Knight (1877-1970) was a practitioner of several styles. She painted an image of herself painting a nude in 1913, grew in renown, was made a Dame in 1929 and became the first woman elected into the Royal Academy in 1936. But, from humble origins, she focused much of her art on disenfranchised groups, such as gypsies and performers.
Perth has, for example, Circus Matinee, an oil purchased in 1938 showing backstage performers with horses. Dundee has two works: The Last Act, a confusing assemblage of acrobats and gymnasts painted in 1929, and the later work Ascot Finery.
Knight was also an official war artist during the Second World War – one of only three women to travel abroad during the conflict – and, from memory, her work is included in Perth Art Gallery’s current ‘Art of War’ exhibition.
Incidentally, her sister Evangeline, a well-known artist in her own right, provided textile designs to Don Brothers in Dundee. Evangeline also designed pottery for Clarice Cliff and introduced her sister to ceramics.

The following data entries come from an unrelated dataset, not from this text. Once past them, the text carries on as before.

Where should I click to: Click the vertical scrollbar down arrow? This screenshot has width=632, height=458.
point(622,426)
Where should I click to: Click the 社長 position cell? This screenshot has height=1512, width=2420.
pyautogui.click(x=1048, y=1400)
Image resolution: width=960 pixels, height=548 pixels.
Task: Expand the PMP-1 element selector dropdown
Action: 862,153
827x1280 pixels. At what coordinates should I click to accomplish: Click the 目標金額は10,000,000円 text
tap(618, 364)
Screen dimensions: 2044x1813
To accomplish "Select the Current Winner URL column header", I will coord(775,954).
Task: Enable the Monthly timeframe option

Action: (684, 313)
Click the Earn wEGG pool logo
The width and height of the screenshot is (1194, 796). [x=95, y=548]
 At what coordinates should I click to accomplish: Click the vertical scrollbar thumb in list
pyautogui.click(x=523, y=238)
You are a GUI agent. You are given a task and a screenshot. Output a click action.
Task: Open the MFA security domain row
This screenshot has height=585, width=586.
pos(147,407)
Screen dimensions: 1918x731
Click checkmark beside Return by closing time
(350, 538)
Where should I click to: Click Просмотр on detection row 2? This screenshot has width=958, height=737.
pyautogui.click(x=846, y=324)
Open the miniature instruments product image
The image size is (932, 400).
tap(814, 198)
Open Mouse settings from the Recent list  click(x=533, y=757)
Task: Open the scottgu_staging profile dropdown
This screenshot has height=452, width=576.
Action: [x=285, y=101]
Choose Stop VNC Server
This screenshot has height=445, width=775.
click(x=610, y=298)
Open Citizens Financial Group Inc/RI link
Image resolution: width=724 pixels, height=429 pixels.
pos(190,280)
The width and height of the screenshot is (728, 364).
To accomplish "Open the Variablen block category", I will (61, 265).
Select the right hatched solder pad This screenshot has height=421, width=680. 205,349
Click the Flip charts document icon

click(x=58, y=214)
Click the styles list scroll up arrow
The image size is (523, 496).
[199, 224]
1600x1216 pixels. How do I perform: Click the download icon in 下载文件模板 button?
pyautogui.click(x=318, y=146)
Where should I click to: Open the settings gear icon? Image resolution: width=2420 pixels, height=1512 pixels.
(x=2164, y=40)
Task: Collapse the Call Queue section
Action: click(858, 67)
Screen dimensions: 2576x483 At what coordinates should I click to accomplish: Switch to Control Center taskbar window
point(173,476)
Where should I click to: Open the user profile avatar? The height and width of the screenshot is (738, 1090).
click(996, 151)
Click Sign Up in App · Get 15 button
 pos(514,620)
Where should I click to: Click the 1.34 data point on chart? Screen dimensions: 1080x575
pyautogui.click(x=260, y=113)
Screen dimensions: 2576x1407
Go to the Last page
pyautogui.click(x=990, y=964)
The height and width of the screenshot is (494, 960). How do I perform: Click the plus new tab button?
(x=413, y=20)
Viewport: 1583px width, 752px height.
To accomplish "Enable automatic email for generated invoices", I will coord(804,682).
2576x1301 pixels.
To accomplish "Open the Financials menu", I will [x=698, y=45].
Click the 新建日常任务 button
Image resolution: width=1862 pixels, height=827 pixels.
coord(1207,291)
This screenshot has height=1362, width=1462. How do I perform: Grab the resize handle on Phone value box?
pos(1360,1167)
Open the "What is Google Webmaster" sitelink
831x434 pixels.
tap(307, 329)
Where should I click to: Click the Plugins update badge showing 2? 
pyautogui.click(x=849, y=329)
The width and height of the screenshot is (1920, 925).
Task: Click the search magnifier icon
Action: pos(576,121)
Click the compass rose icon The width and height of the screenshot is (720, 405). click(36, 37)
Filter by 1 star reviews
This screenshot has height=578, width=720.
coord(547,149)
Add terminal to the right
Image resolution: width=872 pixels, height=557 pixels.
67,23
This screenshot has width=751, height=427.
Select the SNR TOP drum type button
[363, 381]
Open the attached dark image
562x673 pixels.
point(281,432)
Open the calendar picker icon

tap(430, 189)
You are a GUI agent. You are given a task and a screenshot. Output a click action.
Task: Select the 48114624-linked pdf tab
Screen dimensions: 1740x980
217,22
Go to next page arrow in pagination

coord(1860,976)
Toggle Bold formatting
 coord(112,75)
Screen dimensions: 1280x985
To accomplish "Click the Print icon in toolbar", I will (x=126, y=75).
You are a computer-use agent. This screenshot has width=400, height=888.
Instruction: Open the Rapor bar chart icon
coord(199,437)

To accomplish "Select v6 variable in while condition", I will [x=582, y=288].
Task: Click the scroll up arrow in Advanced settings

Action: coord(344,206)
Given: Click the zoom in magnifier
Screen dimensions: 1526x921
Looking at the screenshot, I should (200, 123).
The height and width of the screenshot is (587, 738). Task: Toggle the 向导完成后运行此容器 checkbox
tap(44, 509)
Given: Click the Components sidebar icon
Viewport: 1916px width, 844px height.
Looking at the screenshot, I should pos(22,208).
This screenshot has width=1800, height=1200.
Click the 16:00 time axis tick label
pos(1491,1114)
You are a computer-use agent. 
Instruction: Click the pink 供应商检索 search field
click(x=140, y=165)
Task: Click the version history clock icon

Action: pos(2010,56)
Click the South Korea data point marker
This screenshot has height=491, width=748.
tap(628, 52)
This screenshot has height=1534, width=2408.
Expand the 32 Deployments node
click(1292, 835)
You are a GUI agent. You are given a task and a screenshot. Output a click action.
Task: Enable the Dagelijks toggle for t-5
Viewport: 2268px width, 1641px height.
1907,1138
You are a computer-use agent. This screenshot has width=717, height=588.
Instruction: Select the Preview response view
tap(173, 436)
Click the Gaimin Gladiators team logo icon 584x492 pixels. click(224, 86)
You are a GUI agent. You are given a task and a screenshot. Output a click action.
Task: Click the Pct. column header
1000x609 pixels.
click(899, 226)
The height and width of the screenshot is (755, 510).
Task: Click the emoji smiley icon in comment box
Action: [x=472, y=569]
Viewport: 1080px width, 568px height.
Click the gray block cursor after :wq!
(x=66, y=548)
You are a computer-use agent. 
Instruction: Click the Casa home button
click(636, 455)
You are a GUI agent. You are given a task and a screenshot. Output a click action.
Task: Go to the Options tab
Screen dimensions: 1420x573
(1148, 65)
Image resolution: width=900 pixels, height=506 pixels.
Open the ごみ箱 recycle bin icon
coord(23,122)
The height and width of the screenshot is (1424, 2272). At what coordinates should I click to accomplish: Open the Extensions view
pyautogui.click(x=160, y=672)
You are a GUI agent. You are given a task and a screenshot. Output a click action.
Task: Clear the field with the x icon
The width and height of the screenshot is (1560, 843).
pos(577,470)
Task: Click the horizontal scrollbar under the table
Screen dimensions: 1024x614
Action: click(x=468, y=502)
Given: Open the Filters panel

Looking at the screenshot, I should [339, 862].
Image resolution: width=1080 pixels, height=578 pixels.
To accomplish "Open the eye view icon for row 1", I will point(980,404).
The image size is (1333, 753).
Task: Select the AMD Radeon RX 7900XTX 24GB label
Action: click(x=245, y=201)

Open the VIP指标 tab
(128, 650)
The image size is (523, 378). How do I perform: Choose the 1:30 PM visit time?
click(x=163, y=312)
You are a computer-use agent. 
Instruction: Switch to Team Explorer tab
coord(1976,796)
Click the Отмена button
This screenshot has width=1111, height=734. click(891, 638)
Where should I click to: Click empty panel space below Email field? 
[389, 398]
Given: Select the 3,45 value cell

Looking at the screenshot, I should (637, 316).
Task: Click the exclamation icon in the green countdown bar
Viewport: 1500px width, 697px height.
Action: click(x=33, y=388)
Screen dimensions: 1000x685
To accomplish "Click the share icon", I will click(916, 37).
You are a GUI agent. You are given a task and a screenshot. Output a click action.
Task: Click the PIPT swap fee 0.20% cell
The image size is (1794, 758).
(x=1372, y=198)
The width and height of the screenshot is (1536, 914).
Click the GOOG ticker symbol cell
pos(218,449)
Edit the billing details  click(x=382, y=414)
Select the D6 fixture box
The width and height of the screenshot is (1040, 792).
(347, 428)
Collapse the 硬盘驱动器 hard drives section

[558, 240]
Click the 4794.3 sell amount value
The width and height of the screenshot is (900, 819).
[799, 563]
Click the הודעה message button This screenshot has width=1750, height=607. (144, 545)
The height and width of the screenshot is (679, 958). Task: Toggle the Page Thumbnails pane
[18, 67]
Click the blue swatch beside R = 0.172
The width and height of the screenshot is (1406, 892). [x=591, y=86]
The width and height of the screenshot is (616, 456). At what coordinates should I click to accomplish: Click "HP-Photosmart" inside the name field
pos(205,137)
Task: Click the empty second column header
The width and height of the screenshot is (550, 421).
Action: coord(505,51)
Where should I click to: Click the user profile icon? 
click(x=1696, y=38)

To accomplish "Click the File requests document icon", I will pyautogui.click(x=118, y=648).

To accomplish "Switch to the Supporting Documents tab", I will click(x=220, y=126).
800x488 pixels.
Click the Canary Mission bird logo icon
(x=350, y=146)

There were more arrows in Dame Laura Knight’s artistic quiver, however.
Illustrated is a wonderful vintage poster showing Knight in playful mood in 1929, assembling four young girls in an evocative pre-war seaside setting for a poster for the London and North East Railway’s travel guide, The Holiday Handbook, which cost inter-war travellers sixpence in old money.
It is brim-full of movement and life, with shuffling clouds forming the perfect backdrop to a carefully-constructed study – balanced in colour, in shape, even by what the barefoot girls are wearing – two with costumes, two in frocks, two facing left, two right.
The poster is rare. Carrying hopes of $4,000-$6000 into Swann’s auction in New York, with some minor repaired tears and small creases, the poster was knocked down for $4750, inclusive of the buyer’s premium.
But doesn’t it stylishly capture the interwar train-to-the-coast holiday era?